[XML-SIG] Using PyExpat.py

Uche Ogbuji uche.ogbuji@fourthought.com
Mon, 19 Feb 2001 15:48:04 -0700

> > > I'd like to drop support for URLs; I don't think the typical computer
> > > is sufficiently networked to make this work well.
> > 
> > In this case, the typical computer user will have a great deal of trouble 
> > using any XML application in any language.  Almost all of them use URIs as 
> > basis, and for good reason.  Special support for local files are almost 
> > universally a mere convenience.
> > 
> > Most XML processing specifications mandate that the URI of the XML
> > entity that contains an infoset node is used as the basis for
> > further processing.  To me, this argues strongly for dropping local
> > files rather than URIs if we must choose.  Some XML specs would be
> > very difficult to implement properly if the low-level tools became
> > file-system-only readers.
> Can you give more details of how this is used?  I've got very limited
> XML experience, and so far it all falls in the category of "here's a
> file; give me a DOM tree for it" or "here's a DOM tree, write it to a
> file".  There are no URLs anywhere.  Sometimes instead of a file it'll
> be text data read from or written to a database.  But no URLs.


Basically, it's what you do with the DOM, and especially how attributes, 
system identifiers and other such creatures are interpreted.

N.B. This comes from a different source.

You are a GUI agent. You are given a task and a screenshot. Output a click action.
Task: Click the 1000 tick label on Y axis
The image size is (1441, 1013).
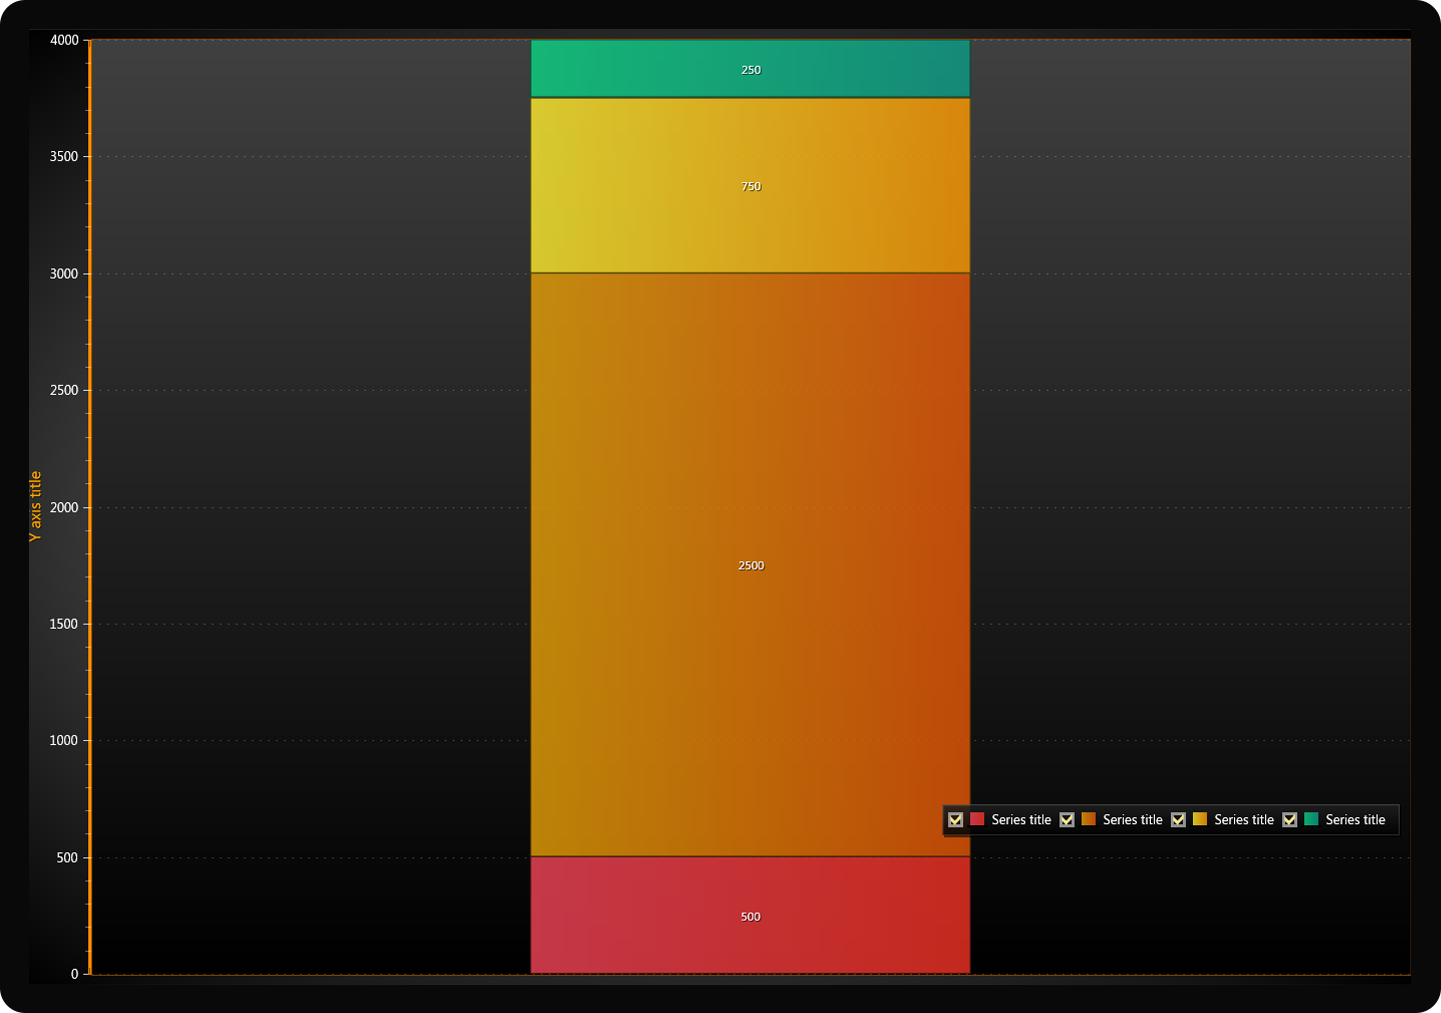click(x=64, y=741)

Basically, parseFile or parseUri in a top-level URI is typically only a small 
cross-section of the usage pattern in any XML processor.  Other functions such 
as Stylesheet processing, XIncludes, xml:base, RDF, and pretty much anything 
else, gets these strings and are *required* to interpret these as URIs.

If they were originally interpreted purely as files, then all the points of 
confusion you pointed out are immediately compounded as the system tries to 
reconcile the relative URIs against the "base URI" which is actually a file 
system file.

This is actually a problem that I have seen people run into far more often 
than any worries about computers not having network connections.  I'be been 
sorely tempted to remove file support just because it eliminates confusion 
with the large body of XML processing that requires relative URI normalization 
and resolution.

> > The Mac people should have spoken to the IETF a decade ago when URLs
> > emerged, or a bit later when URIs came out.  I suspect, again that
> > if this is the case, they suffer much more pain in XML processing
> > than is inflicted on them by PyXML.
> That's a pretty intolerant attitude you're displaying there.  They
> need not suffer at all if at all times it is clear whether a name is a
> URL or a filename.  It's trying to fold the two namespaces into one
> that I'm fighting here.

Not my intention.  My point is that I can't imagine PyXML is an outstanding 
problem for XML developers on a platform that uses colons as path separators.

It's a purely technical argument.  I don't know a thing about the Mac.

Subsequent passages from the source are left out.